Two types of similarity checking needed:
 1. existing URL, check against new version
	looking for differences to see if description should be updated
 2. potential URL, check against database
	looking for URLs that are already in database
	 * similar URL (trailing slash, optional port, IP number)
	 * mirror site
A possible third type is
 3. scan the NetFirst database for candidate duplicates
	combinatorial explosion issues, although
	Luke Wanger knows about an O(n) solution

Vector Space Approach
	= content-based representation of entries
	= entries represented by vector of weights of discriminating terms
		- TFij = Term Freq of term Tj in doc Di
		- DFj = Doc Freq of term in N docs
		- IDF = Inverse Document Freq = logN/DFj (0 .. LogN)

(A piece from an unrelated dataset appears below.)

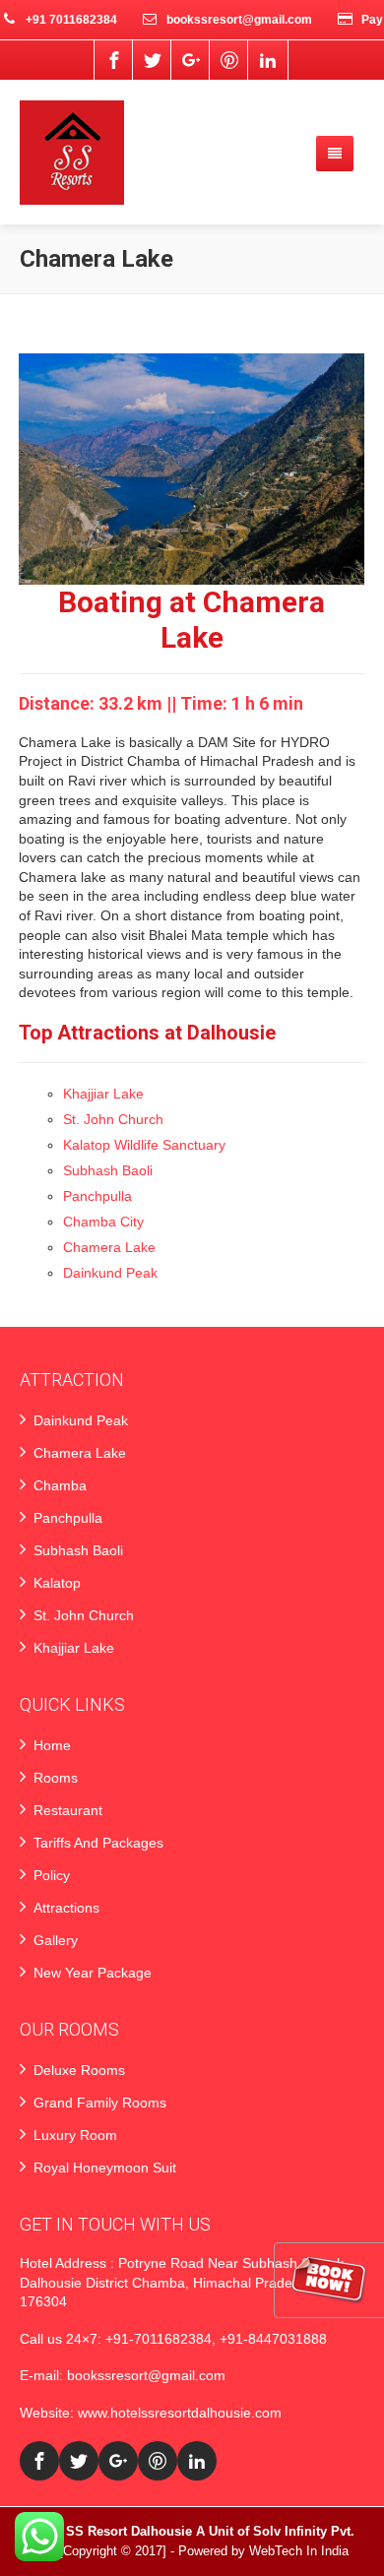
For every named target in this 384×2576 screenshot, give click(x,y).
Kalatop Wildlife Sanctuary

		- TF*IDF = TFij*LogN/DFj
	= various measures of "distance" cosine most common
	= pioneered by Gerard Salton of Cornell,
		Mike McGill (lives in Worthington Hills,
		works in Ann Arbor) may have ideas
	= 1992 code available at ftp://ftp.cs.cornell.edu/pub/smart/
	= contact person Chris Buckley chrisb@cs.cornell.edu
  Appropriateness to checking:
	1. should be useful as it would look for different terms
	2. would get a ranked list of matches for new page
		by searching in the vector space for "close" entries.
		If no "duplicate" was detected, the close matches
		might be useful for indexing because the close
		items would have similar index categories.
	3. probably too expensive, unless the space could be
		partitioned so each item was compared to
		only a few close items, not the entire set.
  Feasibility:
	Implementation is probably a costly proposition.
	The Cornell SMART code is notoriously hard to install,
	and the code would still have to be adapted.
	I have asked a friend at Cornell if there is better code.
	The effort would be on the order of 1-2 months FTE.

Diff File Approach
	= ad hoc textual approach checks number of added+deleted lines
	= run diff on stored page and current URL
	= compute number of lines changed (wc -l of output of diff)
	= if many lines added, deleted, or both (i.e., changed),
		the page is a candidate for A&I update
	= criterion could be based only on the number of diff lines,
		or on some function of the number added vs. deleted,
		the logic being that 10 added lines is more important
		than 5 lines that changed.
  Appropriateness to checking:
	1. could be a useful additional piece of information,
		certainly more information that an absolute diff
	2. would not be useful to compare potential URLs to database
	3. would not be useful, as this type of deduping requires 2.
  Feasibility:
	In the most simple form, the check would only take
	a few minutes to implement is a shell script.
	In more complex forms, all that would be needed
	would be to count the number of ">" and "<" lines,
	or keep track of the line numbers that actually change.
	These are all doable with simple scripts.